FIFA to set up worker welfare body for Qatar 2022

FIFA chief visits host country for the football World Cup which is under the spotlight for its human rights record.

FIFA''s newly elected president Gianni Infantino poses with the Qatar Workers Cup trophy in Doha
Infantino visited Khalifa International Stadium, which was named in a report as a site where workers have suffered rights abuses [Reuters]

Doha, Qatar – Gianni Infantino, FIFA’s president, has announced plans to set up an independent committee that will monitor conditions for labourers working at Qatar’s World Cup 2022 stadiums following criticism of the country’s human-rights record.

The proposed committee will be led by the football’s world governing body, and include civil society representatives and “relevant FIFA stake-holders” to monitor the conditions for all projects leading up to the tournament.

In his first trip to Qatar since becoming FIFA president in February, Infantino met the Emir, Sheikh Tamim bin Hamad Al Thani, and visited Khalifa International Stadium in Doha, which was named in an Amnesty International report as a site where workers have suffered rights abuses.

Infantino said Qatar, the tournament’s first Arab host, supported the monitoring initiative.

Amnesty: Qatar World Cup stadium workers suffer abuse

“I acknowledge very much the efforts which are being done,” he said in Doha.

“I want to see these efforts now being put in practice. Of course we will not just sit and wait. FIFA will step up its efforts in overseeing … in order to ensure the protection of the workers’ rights in the construction of the FIFA World Cup sites is fulfilled.”

Infantino’s trip came hours after Federico Addiechi, FIFA’s head of sustainability, admitted that Qatar’s human-rights record was not taken into consideration when it was awarded the tournament almost six years ago.

Addiechi made the comments at a discussion around a FIFA-sanctioned report on the organisation’s human-rights responsibilities at a UN forum on human rights in Doha earlier this week.

John Ruggie, a Harvard professor and the author of the report, made strong comments at the forum, saying FIFA was involved in human-rights abuses through its relationships.
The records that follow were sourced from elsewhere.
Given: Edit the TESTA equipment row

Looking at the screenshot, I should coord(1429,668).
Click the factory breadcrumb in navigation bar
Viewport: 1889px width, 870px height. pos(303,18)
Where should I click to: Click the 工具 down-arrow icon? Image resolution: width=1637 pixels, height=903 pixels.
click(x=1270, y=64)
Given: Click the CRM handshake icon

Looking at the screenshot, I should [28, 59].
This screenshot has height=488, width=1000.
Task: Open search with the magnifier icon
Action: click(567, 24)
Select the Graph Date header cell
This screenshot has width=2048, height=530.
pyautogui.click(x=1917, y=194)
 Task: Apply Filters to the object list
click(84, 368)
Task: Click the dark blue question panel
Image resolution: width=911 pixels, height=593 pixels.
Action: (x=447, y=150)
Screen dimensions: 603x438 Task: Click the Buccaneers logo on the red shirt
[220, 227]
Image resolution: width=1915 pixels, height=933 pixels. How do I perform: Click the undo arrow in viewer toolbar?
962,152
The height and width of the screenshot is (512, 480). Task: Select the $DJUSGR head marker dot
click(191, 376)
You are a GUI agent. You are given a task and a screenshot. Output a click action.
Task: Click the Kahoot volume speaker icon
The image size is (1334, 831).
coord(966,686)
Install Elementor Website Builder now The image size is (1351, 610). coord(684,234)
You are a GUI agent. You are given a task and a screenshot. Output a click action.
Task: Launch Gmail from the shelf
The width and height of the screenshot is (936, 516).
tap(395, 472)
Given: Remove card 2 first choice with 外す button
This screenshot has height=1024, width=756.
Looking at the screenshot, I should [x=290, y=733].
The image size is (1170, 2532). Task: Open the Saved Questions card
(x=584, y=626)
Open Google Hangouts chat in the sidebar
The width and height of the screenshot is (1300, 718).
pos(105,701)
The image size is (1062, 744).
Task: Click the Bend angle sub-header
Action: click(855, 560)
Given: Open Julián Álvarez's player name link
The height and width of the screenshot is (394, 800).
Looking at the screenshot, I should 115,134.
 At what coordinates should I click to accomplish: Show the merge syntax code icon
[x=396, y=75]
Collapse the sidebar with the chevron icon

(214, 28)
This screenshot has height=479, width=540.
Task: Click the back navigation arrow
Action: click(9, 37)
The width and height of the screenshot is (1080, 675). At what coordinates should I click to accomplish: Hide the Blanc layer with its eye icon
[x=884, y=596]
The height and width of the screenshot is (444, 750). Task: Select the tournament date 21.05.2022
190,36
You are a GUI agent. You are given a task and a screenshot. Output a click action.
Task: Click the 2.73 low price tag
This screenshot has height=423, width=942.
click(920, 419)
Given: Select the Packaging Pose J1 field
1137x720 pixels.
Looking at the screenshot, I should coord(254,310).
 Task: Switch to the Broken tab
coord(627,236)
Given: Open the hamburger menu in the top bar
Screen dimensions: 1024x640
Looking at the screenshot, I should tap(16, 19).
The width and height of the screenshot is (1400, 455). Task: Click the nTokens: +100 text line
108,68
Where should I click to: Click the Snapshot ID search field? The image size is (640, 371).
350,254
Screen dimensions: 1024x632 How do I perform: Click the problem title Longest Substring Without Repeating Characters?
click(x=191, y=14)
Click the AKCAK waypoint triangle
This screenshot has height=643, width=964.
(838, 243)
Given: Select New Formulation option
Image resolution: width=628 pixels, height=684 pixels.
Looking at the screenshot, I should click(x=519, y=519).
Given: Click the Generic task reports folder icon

READ MORE: Qatar World Cup 2022 fans could be housed in tents

He also warned Qatar that when the tournament comes around, the whole world will be watching “not only the games on the pitches but what it took to get there”.

Explaining one of his recommendations that urges FIFA to terminate its relationship with hosts that are not able to address human-rights risks, Ruggie told Al Jazeera that even in such a case “FIFA could not terminate the relationship easily, especially if it’s very close to the Cup”.

“In that case, it [FIFA] should explain what it has done to try to induce change and why it hasn’t succeeded,” Ruggie said.

“It’s not like flipping a switch and it is not meant to exclude countries by definition. It’s a judgment issue.”

Qatar's human rights record was questioned by many after it was awarded the 2022 World Cup [AFP]
Qatar’s human rights record was questioned by many after it was awarded the 2022 World Cup [AFP]

In his report, Ruggie said: “FIFA should set explicit human rights requirements of local organising committees in bidding documents for tournaments and provide guidance on them” for bidding of tournaments in the future.

The Supreme Committee of Delivery and Legacy, the body responsible for Qatar’s 2022 World Cup and which works with the local organising committee, defended the accusations made in the Amnesty report and by other human rights organisations.

‘Our situation not perfect’

Speaking at the UN forum, Hassan al-Thawadi, Supreme Committee’s secretary-general, said the committee has cautioned companies working on World Cup sites that were accused of involvement in human rights abuses.

“Action has been taken against a number of these companies,” he said.

“We know our situation is not perfect. We know there are people living in horrid conditions and we are trying to fix that, but there are physical constraints in trying to resolve these issues.”

Thawadi said that the Supreme Committee had prioritised issues “in terms of severity and what can be resolved with least constraints” and admitted that the committee’s internal audit systems “had gaps”.

Addiechi said that by commissioning the Ruggie report and showing the intent to following it, FIFA has shown that its approach had changed.

“We will no longer say that anything in connection with the construction of World Cup stadiums is not our business,” he said.

Infantino, for his part, also insisted that the move of forming an independent committee was reflective of the organisation’s efforts to ensure better welfare for workers.

“We have to make sure that what we say will be delivered and that we have high-profile persons,” he said.